Joel Bleifuss in In These Times:
To help me parse what’s PC and what’s not, I had help from people attuned to the nuances of words, particularly those that describe race, ethnicity and sexual identity. Rinku Sen is a 40-year-old South Asian woman. She is the publisher of Colorlines, a national magazine of race and politics, for which she has developed a PC style manual. Tracy Baim is a 44-year-old white lesbian. She grapples with the ever-evolving nomenclature of sexual identity and politics as the executive editor of Windy City Times, a Chicago-based gay weekly. Lott Hill is a 36-year-old white gay male who works at Center for Teaching Excellence at Columbia College in Chicago. He interacts with lots of young people—the font from which much new language usage flows.
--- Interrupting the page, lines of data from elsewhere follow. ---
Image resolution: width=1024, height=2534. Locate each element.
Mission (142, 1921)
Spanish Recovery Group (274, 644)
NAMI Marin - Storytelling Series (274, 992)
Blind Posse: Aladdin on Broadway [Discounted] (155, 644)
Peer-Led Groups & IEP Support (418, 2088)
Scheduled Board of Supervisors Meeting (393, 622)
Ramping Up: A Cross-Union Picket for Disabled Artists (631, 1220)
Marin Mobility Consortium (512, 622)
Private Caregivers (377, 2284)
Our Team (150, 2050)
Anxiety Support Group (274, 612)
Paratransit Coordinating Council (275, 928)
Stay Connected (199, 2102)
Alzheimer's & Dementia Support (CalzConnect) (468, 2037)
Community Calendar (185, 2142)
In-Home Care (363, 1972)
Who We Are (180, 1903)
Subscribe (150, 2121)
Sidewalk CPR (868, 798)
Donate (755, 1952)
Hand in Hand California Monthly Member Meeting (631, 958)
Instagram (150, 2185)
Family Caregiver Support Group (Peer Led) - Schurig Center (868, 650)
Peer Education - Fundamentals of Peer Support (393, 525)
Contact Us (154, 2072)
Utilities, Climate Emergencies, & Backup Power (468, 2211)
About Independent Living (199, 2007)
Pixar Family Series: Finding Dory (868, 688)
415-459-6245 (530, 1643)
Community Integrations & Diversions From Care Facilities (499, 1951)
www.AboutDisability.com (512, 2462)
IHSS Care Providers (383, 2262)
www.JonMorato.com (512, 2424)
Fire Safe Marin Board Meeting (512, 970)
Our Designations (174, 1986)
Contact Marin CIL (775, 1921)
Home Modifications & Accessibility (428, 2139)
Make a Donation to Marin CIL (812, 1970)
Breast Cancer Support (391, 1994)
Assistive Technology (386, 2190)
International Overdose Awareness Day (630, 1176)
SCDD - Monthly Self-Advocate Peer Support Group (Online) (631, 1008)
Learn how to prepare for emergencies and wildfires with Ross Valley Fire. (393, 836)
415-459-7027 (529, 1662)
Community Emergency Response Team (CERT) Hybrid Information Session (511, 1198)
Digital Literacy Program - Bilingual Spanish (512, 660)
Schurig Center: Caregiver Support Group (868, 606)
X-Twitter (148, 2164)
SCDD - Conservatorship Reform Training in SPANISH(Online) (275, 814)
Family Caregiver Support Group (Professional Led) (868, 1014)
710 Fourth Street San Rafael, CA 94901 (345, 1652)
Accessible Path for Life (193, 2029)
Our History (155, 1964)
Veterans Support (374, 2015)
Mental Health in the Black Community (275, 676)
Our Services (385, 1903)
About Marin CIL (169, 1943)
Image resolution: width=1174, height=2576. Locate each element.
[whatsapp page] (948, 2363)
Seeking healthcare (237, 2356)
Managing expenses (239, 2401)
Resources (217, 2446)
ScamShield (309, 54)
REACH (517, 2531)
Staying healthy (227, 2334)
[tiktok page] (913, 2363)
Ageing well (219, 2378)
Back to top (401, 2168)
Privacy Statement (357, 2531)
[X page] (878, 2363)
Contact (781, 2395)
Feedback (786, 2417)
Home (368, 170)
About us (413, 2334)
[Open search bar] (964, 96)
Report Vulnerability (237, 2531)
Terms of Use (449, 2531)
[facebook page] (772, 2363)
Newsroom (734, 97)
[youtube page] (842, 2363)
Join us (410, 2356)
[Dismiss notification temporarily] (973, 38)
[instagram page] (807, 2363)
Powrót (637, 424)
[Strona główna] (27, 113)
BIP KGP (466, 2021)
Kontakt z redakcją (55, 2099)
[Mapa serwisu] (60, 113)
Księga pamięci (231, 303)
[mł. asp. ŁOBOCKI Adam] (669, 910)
African American: In 1988 Jesse Jackson encouraged people to adopt this term over the then-used “black.” As he saw it, the words acknowledged black America’s ties to Africa. “African American,” says Hill, is now “used more by non-African-American people, who cling to it because they are unsure what word to use.” Sen says, “African American” is favored by “highly educated people who are not black. Whether one uses ‘black’ or ‘African American’ indicates how strong your social relations are with those communities.” And Chris Raab, founder of Afro-Netizen, says, “People who are politically correct chose to use African American, but I don’t recall any mass of black folks demanding the use of African American.”